Source data:
- - - - - - -

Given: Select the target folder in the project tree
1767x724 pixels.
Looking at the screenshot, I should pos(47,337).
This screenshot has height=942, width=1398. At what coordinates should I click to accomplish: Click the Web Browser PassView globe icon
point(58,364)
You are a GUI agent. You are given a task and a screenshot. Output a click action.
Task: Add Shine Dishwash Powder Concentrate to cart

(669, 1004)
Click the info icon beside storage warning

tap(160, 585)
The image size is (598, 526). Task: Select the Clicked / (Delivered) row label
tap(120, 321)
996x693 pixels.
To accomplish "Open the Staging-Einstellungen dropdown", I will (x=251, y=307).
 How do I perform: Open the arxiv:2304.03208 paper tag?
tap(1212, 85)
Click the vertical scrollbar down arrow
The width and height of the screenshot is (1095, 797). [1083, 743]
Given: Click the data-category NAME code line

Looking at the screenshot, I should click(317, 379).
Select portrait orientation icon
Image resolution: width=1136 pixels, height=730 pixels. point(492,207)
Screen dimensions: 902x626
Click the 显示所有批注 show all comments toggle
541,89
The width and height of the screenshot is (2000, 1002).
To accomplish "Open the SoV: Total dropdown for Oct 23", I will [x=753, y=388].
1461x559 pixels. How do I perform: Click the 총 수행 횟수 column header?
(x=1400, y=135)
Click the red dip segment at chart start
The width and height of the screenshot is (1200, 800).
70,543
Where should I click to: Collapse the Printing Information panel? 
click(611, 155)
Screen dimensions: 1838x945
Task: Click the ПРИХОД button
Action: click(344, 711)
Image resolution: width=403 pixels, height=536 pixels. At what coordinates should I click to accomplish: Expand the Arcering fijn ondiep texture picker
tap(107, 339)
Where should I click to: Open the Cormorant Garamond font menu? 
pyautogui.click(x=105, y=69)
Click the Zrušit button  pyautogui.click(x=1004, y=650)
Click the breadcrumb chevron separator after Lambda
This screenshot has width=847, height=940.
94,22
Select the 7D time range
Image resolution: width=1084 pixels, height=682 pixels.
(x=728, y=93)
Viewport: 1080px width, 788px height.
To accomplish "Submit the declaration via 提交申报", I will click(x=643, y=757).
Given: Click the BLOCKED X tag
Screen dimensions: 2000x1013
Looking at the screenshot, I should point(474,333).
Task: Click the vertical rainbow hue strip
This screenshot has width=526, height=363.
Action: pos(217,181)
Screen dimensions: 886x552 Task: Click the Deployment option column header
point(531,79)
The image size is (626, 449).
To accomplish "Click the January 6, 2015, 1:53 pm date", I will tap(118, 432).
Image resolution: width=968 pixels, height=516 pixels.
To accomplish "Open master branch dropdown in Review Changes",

- - - - - - -

> _WHAT IS NEEDED_: Could you restate word for word the lines above from the one containing "Where should I click to: Open" through the one containing "Given: Click the BLOCKED X tag", both included, and nothing else?

> _WORKED SOLUTION_:
Where should I click to: Open the Cormorant Garamond font menu? 
pyautogui.click(x=105, y=69)
Click the Zrušit button  pyautogui.click(x=1004, y=650)
Click the breadcrumb chevron separator after Lambda
This screenshot has width=847, height=940.
94,22
Select the 7D time range
Image resolution: width=1084 pixels, height=682 pixels.
(x=728, y=93)
Viewport: 1080px width, 788px height.
To accomplish "Submit the declaration via 提交申报", I will click(x=643, y=757).
Given: Click the BLOCKED X tag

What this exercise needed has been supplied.